==== Excerpted text

Keywords: Sign language, Arabic sign language (ARSL), Arabic sign dataset, Arabic deaf community
Specifications Table
| Subject | Computer Sciences, Computer Vision, Deep Learning, Fuzzy Logic |
| Specific subject area | Sign Language Recognition, Bidirectional Sign-to-Text and Text-to-Sign Translation. |
| Type of data | Labeled RGB images (JPEG/PNG) format; Metadata files (CSV, NPY) for metadata and dictionary; Python scripts used for acquisition, preprocessing, quality control, sign translation Demo; documentation files. |
| Data collection | The ArYSL Version 2 database consists of nearly 35,900 annotated RGB frames with 32 classes of Arabic signs. Datasets are grouped into labeled directories containing metadata CSVs in addition to NPY files and the 357-word Arabic dictionary to enable semantic mapping and models training.
|
| Data source location | Multiple regions in Taiz City, Yemen, across different schools and one university the data collection process coordinated by Software Engineering Department – Taiz University – Taiz City – 3086, Yemen |
| Data accessibility | Repository name: ArYSL: Arabic Yemeni Sign Language [1]
|
| Related research article | Mosleh, M. A. A., & Gumaei, A. H. (2024). An Efficient Bidirectional Android Translation Prototype for Yemeni Sign Language Using Fuzzy Logic and CNN Transfer Learning Models. DOI: 10.1109/ACCESS.2024.3512455 Publisher: IEEE Access. URL: https://ieeexplore.ieee.org/abstract/document/10778485 [2]. |
1. Value of the Data
-
•
It is the first open dataset of Arabic Yemeni Sign Language (ArYSL) at a large scale and is intended to facilitate the development of accessible, region-localized sign language technology for Arabic-speaking people.
-
•
The dataset is freely available to be used for academic and research purposes, and is legally restricted for non-commercial applications.
-
•
ArYSL Version 2 is a dataset of 35,900 RGB pictures for 32 culturally interested stationary sign categories, taken in semi-uncontrolled real-life setups.
-
•
It supports two-way translation between written Arabic and Yemeni Sign Language through a structured dictionary of 357 Arabic words, incorporating synonyms, nuanced forms, phonetic spelling variations, and common errors.
-
•Researchers and interested experts can develop and explore machine learning systems using this dataset for bidirectional sign translators, including use cases such as:
-
○Developing baseline CNN models for sign classification
-
○Integrating fuzzy matching for Arabic NLP pipelines in text-to-sign translation
-
○Building mobile and web applications for deaf education and assistive communication.
-
○
-
•
The ArYSL Version 2 dataset has been evaluated using several CNN models—such as MobileNetV2, ResNet152, DenseNet121, InceptionV3, Xception, and VGG16—in the aforementioned research activities, demonstrating its effectiveness in real-time deployable sign recognition systems [[2], [3], [4]].
2. Background
Arabic Sign Language recognition systems had limited access to any large publicly available datasets, particularly those with the diversity and subtlety of regional dialects. Existing resources are often limited by small vocabularies, constrained environments [5], alphabet-based datasets [6,7], or standardization approaches that fail to represent real-world application. To overcome these difficulties, the ArYSL Version 2 dataset was created to provide a large variety of nearly 35,900 sign images. This data article describes the most complete ArYSL Version 2 dataset that builds on previous releases by expanding the number of sign classes and enhancing preprocessing procedures.

========
==== Recorded information

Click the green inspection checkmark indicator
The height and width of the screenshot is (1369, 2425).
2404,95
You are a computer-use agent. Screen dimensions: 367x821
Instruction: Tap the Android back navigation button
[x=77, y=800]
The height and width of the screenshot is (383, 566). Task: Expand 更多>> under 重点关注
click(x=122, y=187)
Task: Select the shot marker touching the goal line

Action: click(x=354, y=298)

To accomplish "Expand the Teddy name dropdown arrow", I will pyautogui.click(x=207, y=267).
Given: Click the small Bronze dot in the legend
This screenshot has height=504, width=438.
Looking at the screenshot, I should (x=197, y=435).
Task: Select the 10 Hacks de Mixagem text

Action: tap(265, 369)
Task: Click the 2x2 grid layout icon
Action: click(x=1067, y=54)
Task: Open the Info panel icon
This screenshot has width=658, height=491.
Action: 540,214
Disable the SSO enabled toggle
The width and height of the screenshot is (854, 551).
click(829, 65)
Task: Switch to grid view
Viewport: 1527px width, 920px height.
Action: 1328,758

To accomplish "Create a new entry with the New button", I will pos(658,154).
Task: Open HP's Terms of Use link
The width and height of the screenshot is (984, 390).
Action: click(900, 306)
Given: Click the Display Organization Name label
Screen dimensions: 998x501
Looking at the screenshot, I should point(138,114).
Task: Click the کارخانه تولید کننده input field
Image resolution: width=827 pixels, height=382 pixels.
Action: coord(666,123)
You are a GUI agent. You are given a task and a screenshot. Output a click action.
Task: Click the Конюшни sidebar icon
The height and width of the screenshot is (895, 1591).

========

Set of tasks.
1. According to the dataset description, how many Arabic words does the structured dictionary contain?
2. Set down word for word everything in the dataset description from "Keywords: Sign language, Arabic" down to "and models training.".

Expected results.
1. 357 Arabic words.

2.
Keywords: Sign language, Arabic sign language (ARSL), Arabic sign dataset, Arabic deaf community
Specifications Table
| Subject | Computer Sciences, Computer Vision, Deep Learning, Fuzzy Logic |
| Specific subject area | Sign Language Recognition, Bidirectional Sign-to-Text and Text-to-Sign Translation. |
| Type of data | Labeled RGB images (JPEG/PNG) format; Metadata files (CSV, NPY) for metadata and dictionary; Python scripts used for acquisition, preprocessing, quality control, sign translation Demo; documentation files. |
| Data collection | The ArYSL Version 2 database consists of nearly 35,900 annotated RGB frames with 32 classes of Arabic signs. Datasets are grouped into labeled directories containing metadata CSVs in addition to NPY files and the 357-word Arabic dictionary to enable semantic mapping and models training.